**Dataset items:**

*** Block opens ***

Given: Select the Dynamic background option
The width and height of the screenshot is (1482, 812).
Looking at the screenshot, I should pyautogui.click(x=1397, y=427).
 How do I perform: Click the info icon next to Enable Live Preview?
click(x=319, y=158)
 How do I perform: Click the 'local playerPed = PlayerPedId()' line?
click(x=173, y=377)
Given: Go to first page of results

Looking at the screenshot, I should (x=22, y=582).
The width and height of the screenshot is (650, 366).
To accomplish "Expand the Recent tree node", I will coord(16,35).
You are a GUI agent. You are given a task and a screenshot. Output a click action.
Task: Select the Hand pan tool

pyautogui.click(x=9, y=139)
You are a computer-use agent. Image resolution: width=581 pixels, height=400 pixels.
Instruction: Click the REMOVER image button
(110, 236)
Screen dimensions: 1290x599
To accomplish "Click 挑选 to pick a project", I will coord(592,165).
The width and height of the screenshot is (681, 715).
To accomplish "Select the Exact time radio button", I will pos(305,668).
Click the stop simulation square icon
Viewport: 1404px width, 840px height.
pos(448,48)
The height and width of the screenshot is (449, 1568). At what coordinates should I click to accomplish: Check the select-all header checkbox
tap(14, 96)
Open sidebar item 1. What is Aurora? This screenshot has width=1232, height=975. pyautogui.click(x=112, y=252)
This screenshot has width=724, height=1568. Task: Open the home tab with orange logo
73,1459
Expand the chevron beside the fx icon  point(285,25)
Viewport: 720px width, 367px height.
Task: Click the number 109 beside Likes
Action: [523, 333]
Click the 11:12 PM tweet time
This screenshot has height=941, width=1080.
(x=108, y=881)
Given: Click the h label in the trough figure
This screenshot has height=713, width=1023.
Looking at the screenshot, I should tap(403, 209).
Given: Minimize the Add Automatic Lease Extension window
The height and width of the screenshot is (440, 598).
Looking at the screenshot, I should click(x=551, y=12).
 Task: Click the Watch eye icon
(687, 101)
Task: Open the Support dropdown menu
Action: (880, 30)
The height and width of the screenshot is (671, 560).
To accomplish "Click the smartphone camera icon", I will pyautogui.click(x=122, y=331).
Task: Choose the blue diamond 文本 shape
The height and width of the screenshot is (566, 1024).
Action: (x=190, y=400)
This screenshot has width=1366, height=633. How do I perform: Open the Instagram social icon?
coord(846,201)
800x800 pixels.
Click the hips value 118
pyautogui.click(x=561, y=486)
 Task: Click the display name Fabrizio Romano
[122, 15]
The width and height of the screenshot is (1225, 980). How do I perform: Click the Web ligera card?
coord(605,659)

*** Block closes ***

**EXERCISE DETAILS:** An exact copy of every entry above is required.

**ANSWER SPACE:**
Given: Select the Dynamic background option
The width and height of the screenshot is (1482, 812).
Looking at the screenshot, I should pyautogui.click(x=1397, y=427).
 How do I perform: Click the info icon next to Enable Live Preview?
click(x=319, y=158)
 How do I perform: Click the 'local playerPed = PlayerPedId()' line?
click(x=173, y=377)
Given: Go to first page of results

Looking at the screenshot, I should (x=22, y=582).
The width and height of the screenshot is (650, 366).
To accomplish "Expand the Recent tree node", I will coord(16,35).
You are a GUI agent. You are given a task and a screenshot. Output a click action.
Task: Select the Hand pan tool

pyautogui.click(x=9, y=139)
You are a computer-use agent. Image resolution: width=581 pixels, height=400 pixels.
Instruction: Click the REMOVER image button
(110, 236)
Screen dimensions: 1290x599
To accomplish "Click 挑选 to pick a project", I will coord(592,165).
The width and height of the screenshot is (681, 715).
To accomplish "Select the Exact time radio button", I will pos(305,668).
Click the stop simulation square icon
Viewport: 1404px width, 840px height.
pos(448,48)
The height and width of the screenshot is (449, 1568). At what coordinates should I click to accomplish: Check the select-all header checkbox
tap(14, 96)
Open sidebar item 1. What is Aurora? This screenshot has width=1232, height=975. pyautogui.click(x=112, y=252)
This screenshot has width=724, height=1568. Task: Open the home tab with orange logo
73,1459
Expand the chevron beside the fx icon  point(285,25)
Viewport: 720px width, 367px height.
Task: Click the number 109 beside Likes
Action: [523, 333]
Click the 11:12 PM tweet time
This screenshot has height=941, width=1080.
(x=108, y=881)
Given: Click the h label in the trough figure
This screenshot has height=713, width=1023.
Looking at the screenshot, I should tap(403, 209).
Given: Minimize the Add Automatic Lease Extension window
The height and width of the screenshot is (440, 598).
Looking at the screenshot, I should click(x=551, y=12).
 Task: Click the Watch eye icon
(687, 101)
Task: Open the Support dropdown menu
Action: (880, 30)
The height and width of the screenshot is (671, 560).
To accomplish "Click the smartphone camera icon", I will pyautogui.click(x=122, y=331).
Task: Choose the blue diamond 文本 shape
The height and width of the screenshot is (566, 1024).
Action: (x=190, y=400)
This screenshot has width=1366, height=633. How do I perform: Open the Instagram social icon?
coord(846,201)
800x800 pixels.
Click the hips value 118
pyautogui.click(x=561, y=486)
 Task: Click the display name Fabrizio Romano
[122, 15]
The width and height of the screenshot is (1225, 980). How do I perform: Click the Web ligera card?
coord(605,659)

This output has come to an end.